Financial architects who design sexy death traps should be punished
If you bought a house and then it collapsed on top of you and your family, would you be mad?
What if you then learned that the architect colluded with the construction firm and the land owner to build a house that looked nice superficially but lacked essential features, like structural supports and a solid foundation?
What if you learned the house’s blueprints called for cheap, certain-to-fail materials?
What if you learned that the land owner paid the architect to help her/him market your house as a great house and the architect had praised your house as a “AAA” house?
Would you expect your architect to escape punishment?
Well, in the real world of financial architecture, the architects of toxic collateralized debt obligations (CDOs) — Moody’s and Standard & Poors — are escaping all punishment. They were sued on the accurate argument — made by lawyers David J. Graisand and Kostas D. Katsiris — that “the rating agencies are not journalists gathering information and reporting to the public, but rather participants in the transactions that they rate,” since they were paid by the sellers, negotiated the terms of their ratings with the sellers, and those ratings were essential to the CDOs' marketing to “naive” investors (like governments and pension funds silly enough to believe a “AAA” rating meant those investments were relatively safe).
So, how did the architects/marketers of toxic debt escape punishment?

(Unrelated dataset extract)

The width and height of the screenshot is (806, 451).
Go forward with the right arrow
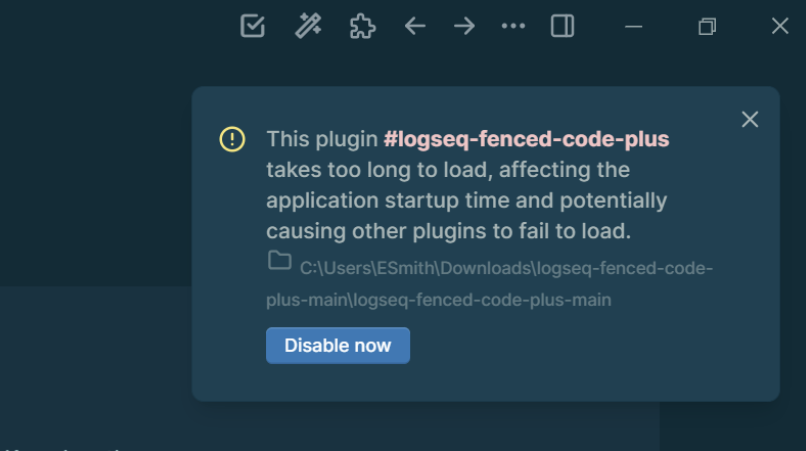click(464, 26)
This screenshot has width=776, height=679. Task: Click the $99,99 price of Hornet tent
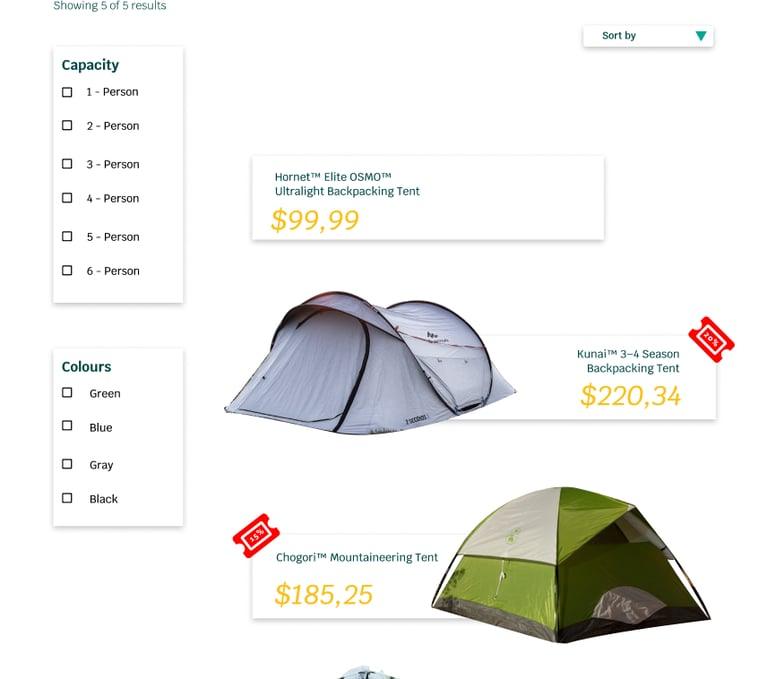[315, 220]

Here’s Judge Lewis Kaplan’s “reasoning”:
[The ratings agencies' role was] no different than those of an architect or a builder in designing and constructing a house…. While it doubtless is true that the architect or builder had a lot to do with the characteristics of the house — no doubt characteristics that made it an attractive and salable product — they cannot properly be said to have participated in any legally relevant sense in its resale down the line.
Some lawyers were outraged by the decision, saying that Judge Kaplan didn’t follow through with his analogy that ratings agencies were like architects: a homeowner can sue an architect for a design flaw if the house comes crashing down.